Contrary to fears, the USA’s much publicised intention to withdraw from Paris over the last two years has not prompted any other countries to follow suit. Russia has even joined the Paris agreement recently, although I won’t be holding my breath for any increased commitment by Putin to reduce their emissions. The big question is whether the Paris agreement will hold together over the next few years without the USA’s participation, or will all the other nations, despite being signed up, lose enthusiasm for making the emissions reductions necessary to stay under 1.5 or even 2oC? A Democrat in the White House might re-join Paris in 2021 but is the Paris agreement so fundamentally flawed that the USA’s participation is largely irrelevant?
Climate change is recognised as a contributor to the war in Syria which displaced millions and of the migration of people in South and Central America to the USA and people in West Africa to Europe. Reports from the Red Cross and the UN’s International Organization for Migration estimate that within 10 years 150 million people will require humanitarian assistance due to climate change and that by 2050 there may be 200 million climate migrants.
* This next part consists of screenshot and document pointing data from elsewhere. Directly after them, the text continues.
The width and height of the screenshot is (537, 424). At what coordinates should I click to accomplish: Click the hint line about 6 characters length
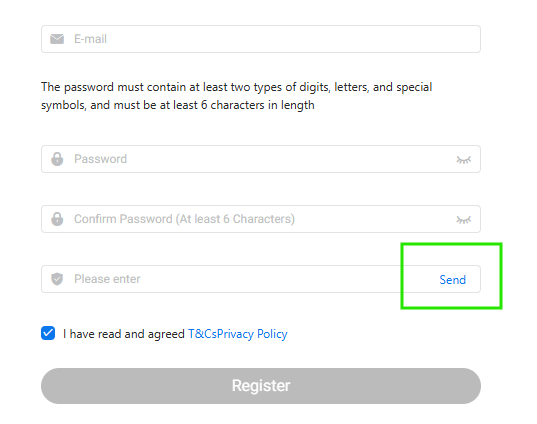coord(178,105)
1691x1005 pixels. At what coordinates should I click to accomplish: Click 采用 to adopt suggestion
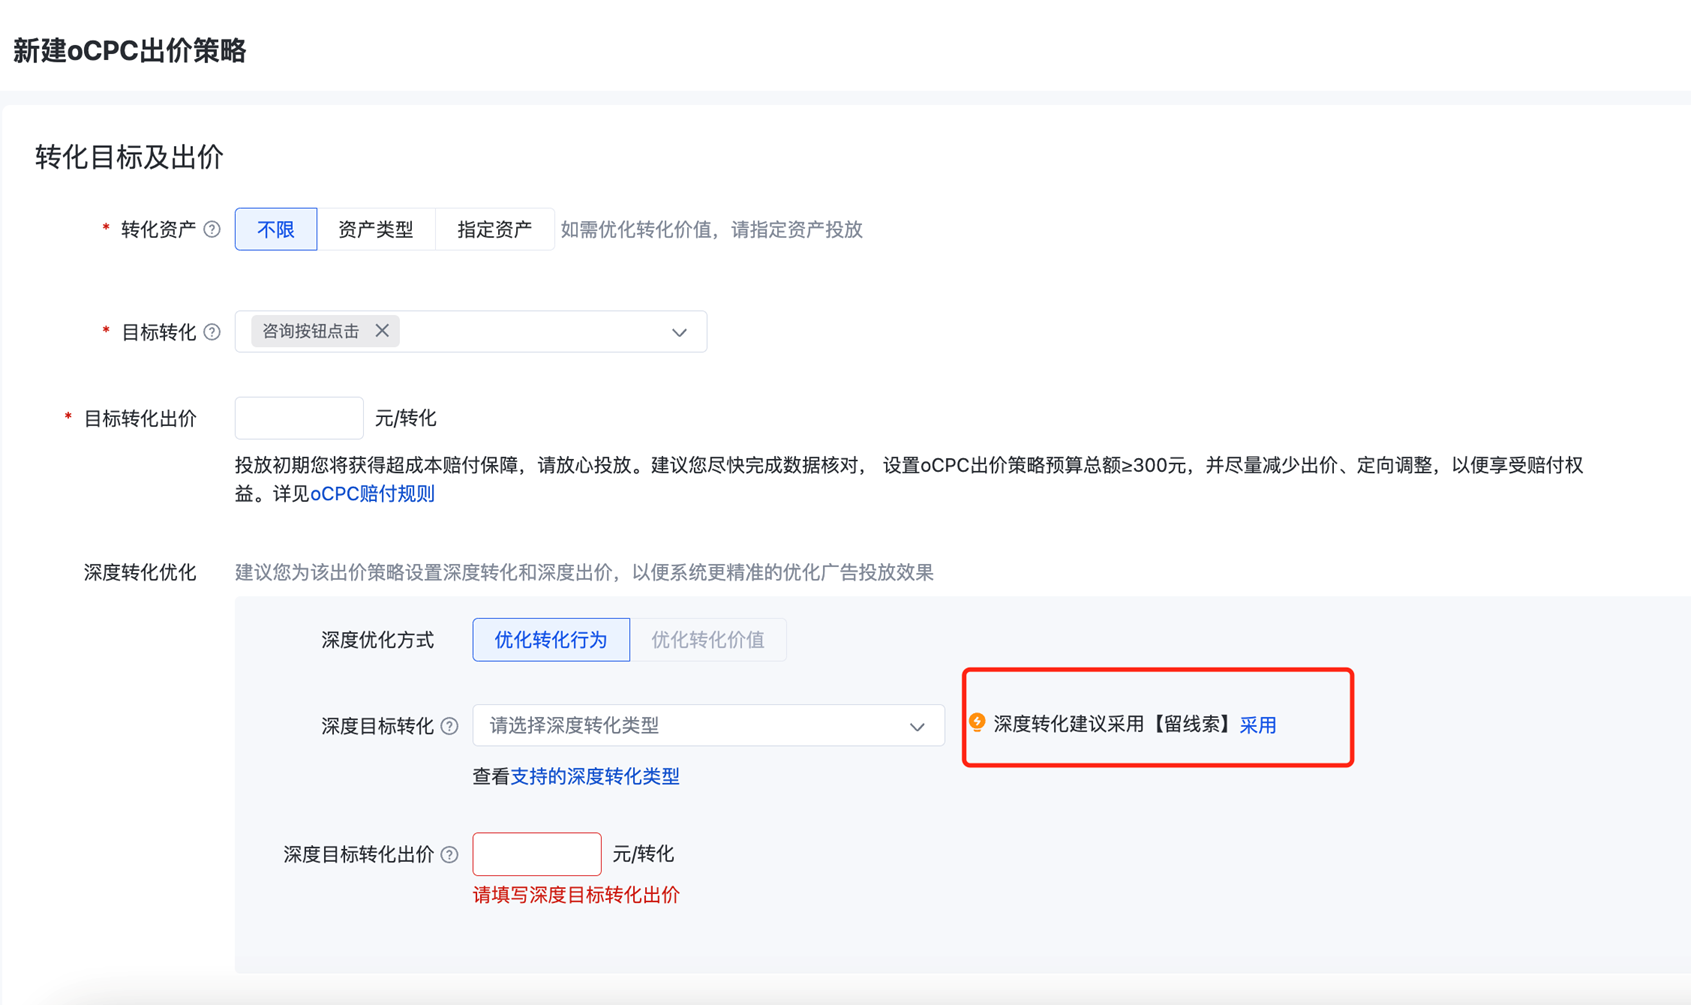coord(1258,725)
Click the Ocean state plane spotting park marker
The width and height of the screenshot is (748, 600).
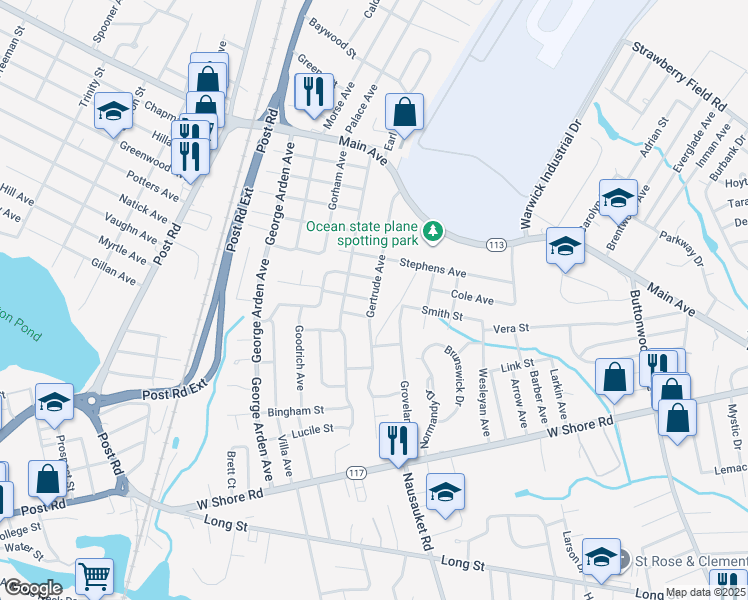(433, 231)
The USA and countries in Europe are responding to this by increasing their investment in border security and detention facilities. Private companies, part of the ‘border industrial complex’ (a new phrase for me), are profiting hugely from this and are protecting their interests by helping to shape immigration policies. And as reports from Australia’s detention centres suggest, they are also guilty of human rights abuses. This is all part of the emerging ‘disaster capitalism’ business – private companies making money by providing responses to the problems caused by capitalism in the first place.
Two birdy pictures to finish this week. First, an empty nest, which is great news because I’m delighted to tell you that Sydney’s two White-bellied Sea-eagle chicks that I’ve been updating you about over the last few months are now fully fledged. To have two eggs produce two fully fledged young eagles is a fantastic result this year. Second, a picture of a beautiful Eastern Rosella from a lovely but also sad article about birds by Richard Flanagan.